*Exercise aim*
Select all lines in the records that include "screenshot".

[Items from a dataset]
************

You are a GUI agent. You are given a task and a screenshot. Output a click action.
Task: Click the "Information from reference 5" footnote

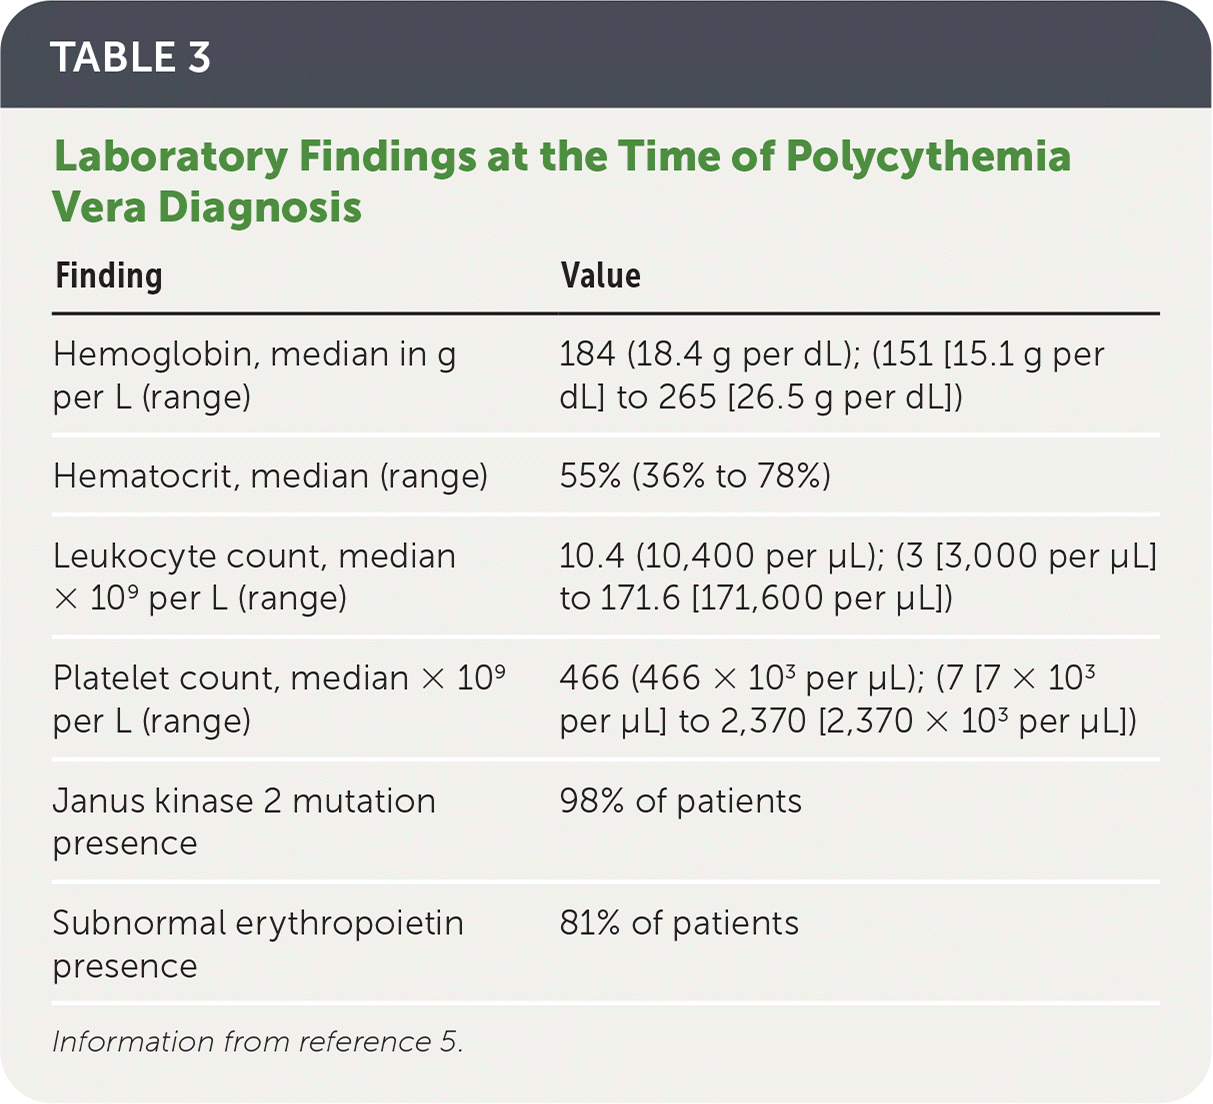tap(258, 1042)
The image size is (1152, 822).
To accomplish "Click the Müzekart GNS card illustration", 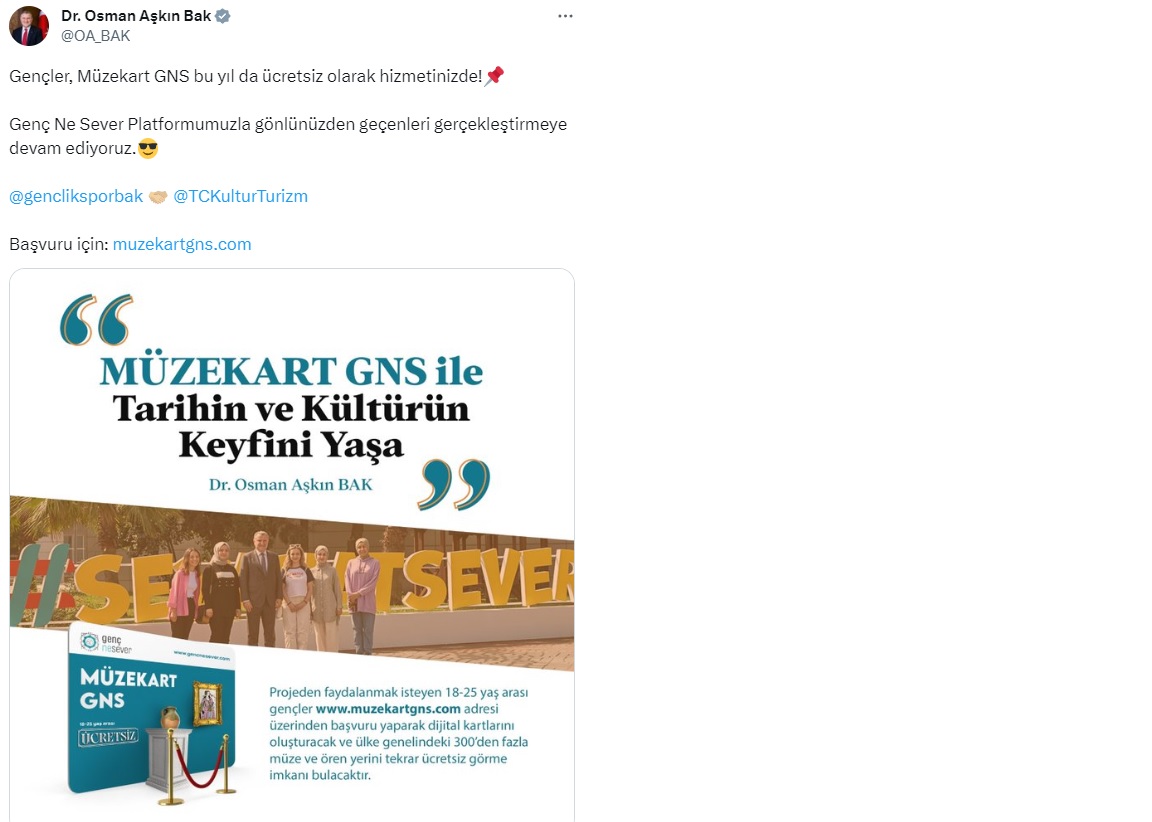I will (x=151, y=710).
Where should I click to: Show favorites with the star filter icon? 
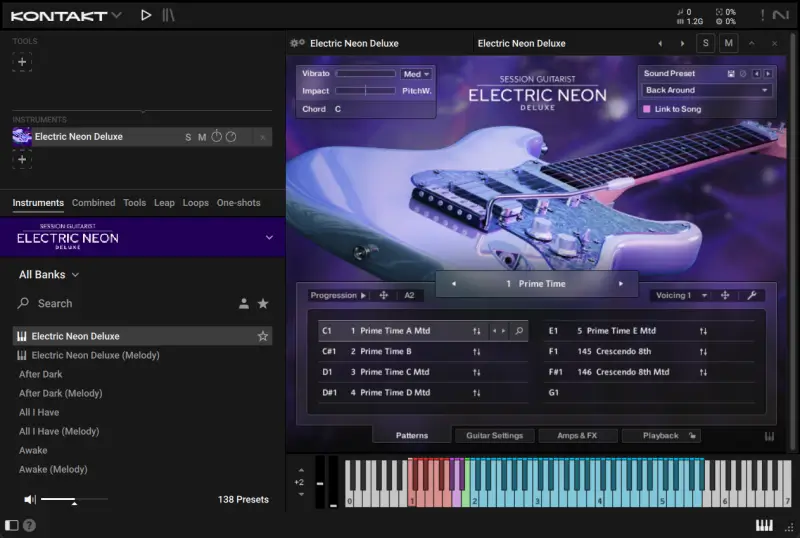(x=263, y=304)
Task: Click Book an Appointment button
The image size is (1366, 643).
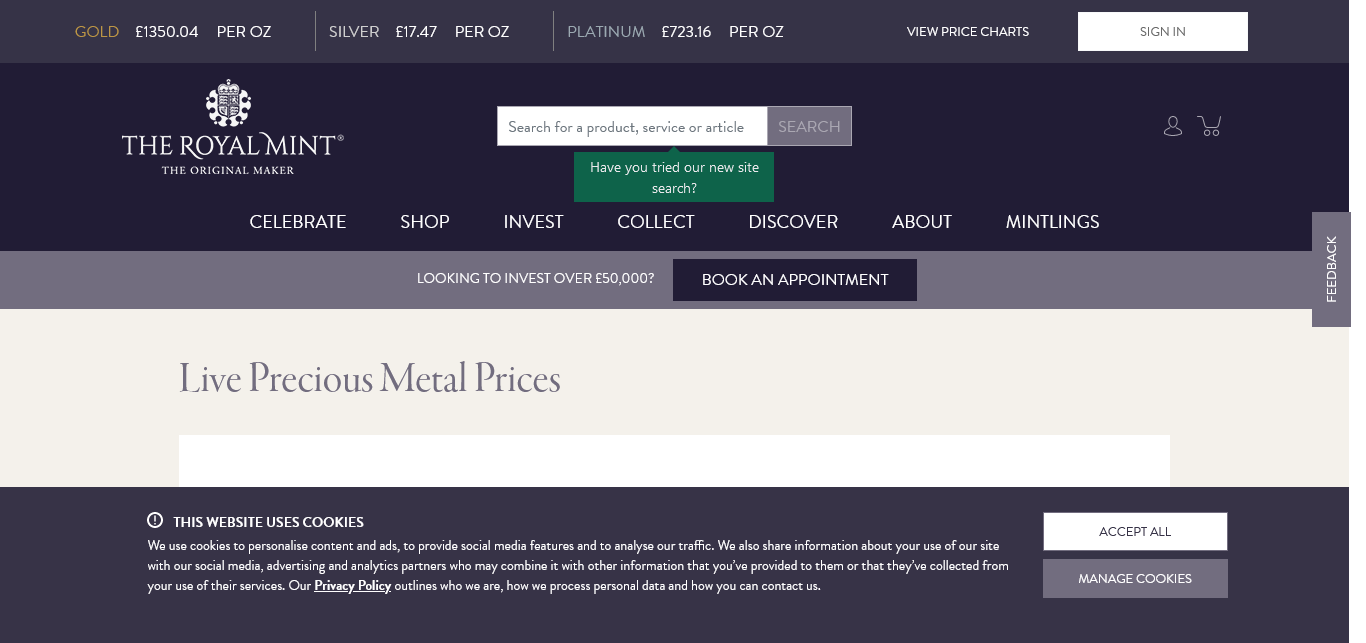Action: [795, 280]
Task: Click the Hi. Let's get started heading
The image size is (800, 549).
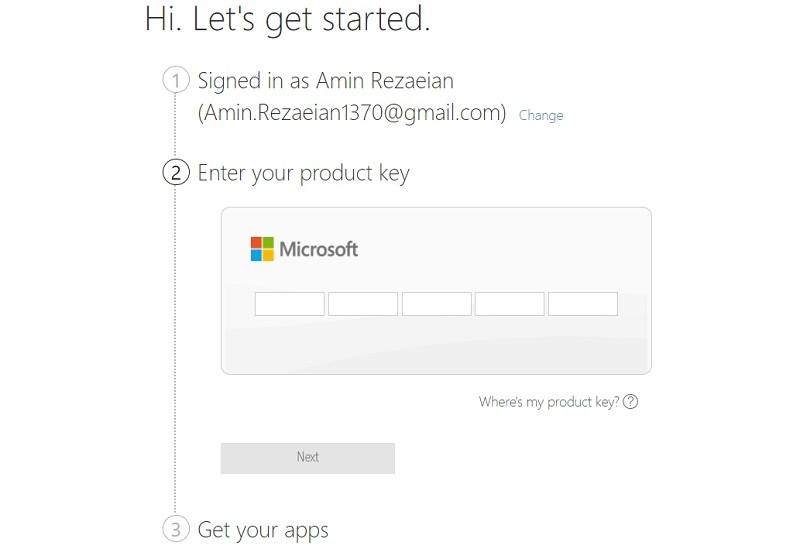Action: pos(288,19)
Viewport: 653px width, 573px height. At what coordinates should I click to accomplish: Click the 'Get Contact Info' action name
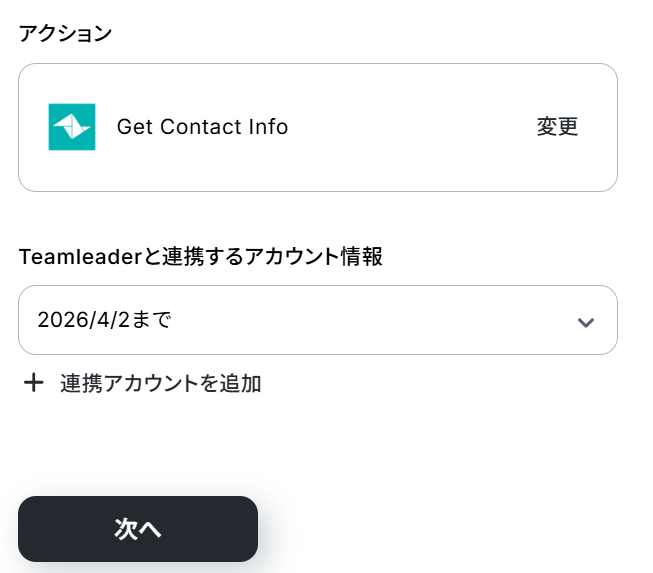[202, 127]
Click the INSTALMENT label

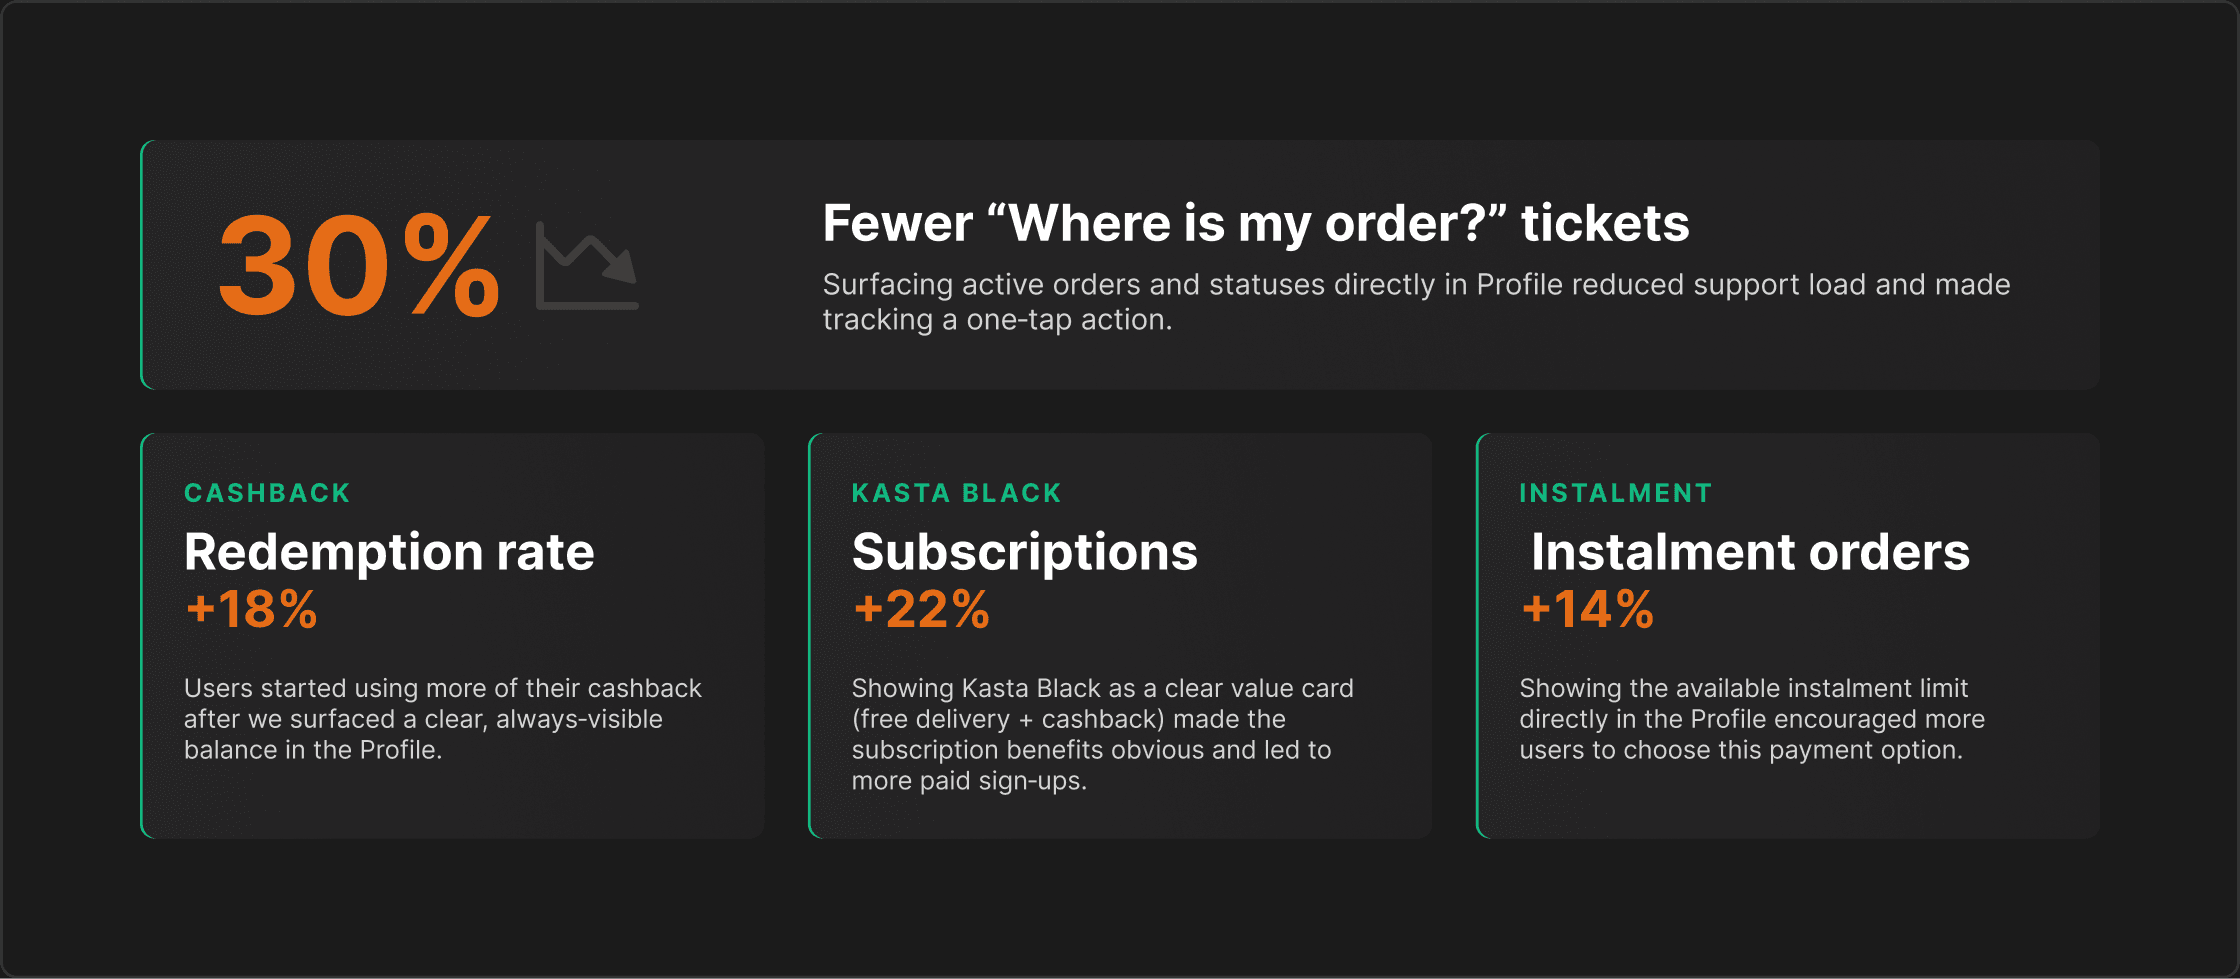tap(1615, 493)
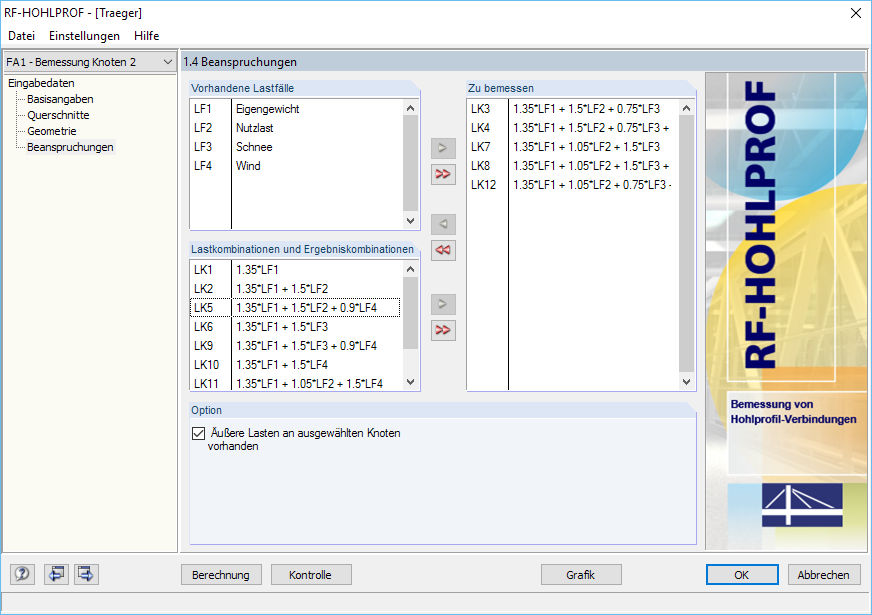Add all Lastfälle using double right arrow

pyautogui.click(x=443, y=174)
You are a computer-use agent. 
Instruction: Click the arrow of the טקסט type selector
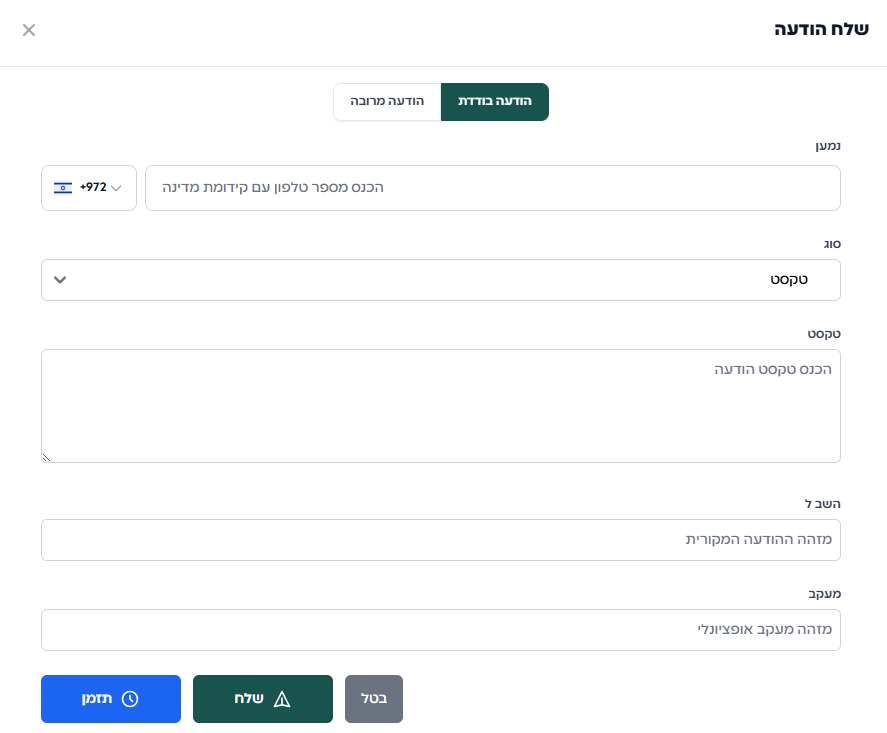point(60,280)
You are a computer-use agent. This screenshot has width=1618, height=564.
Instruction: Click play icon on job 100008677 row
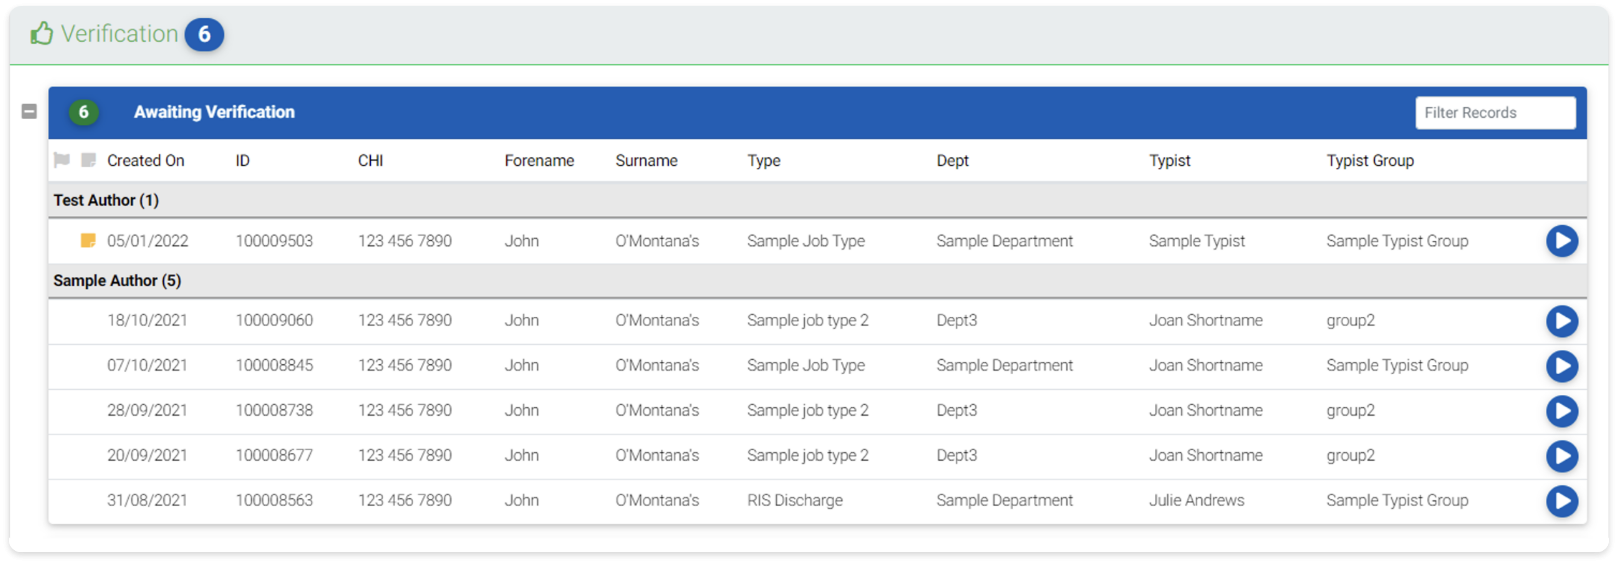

************

*Answer to the problem*
You are a GUI agent. You are given a task and a screenshot. Output a click action.
You are a computer-use agent. This screenshot has width=1618, height=564.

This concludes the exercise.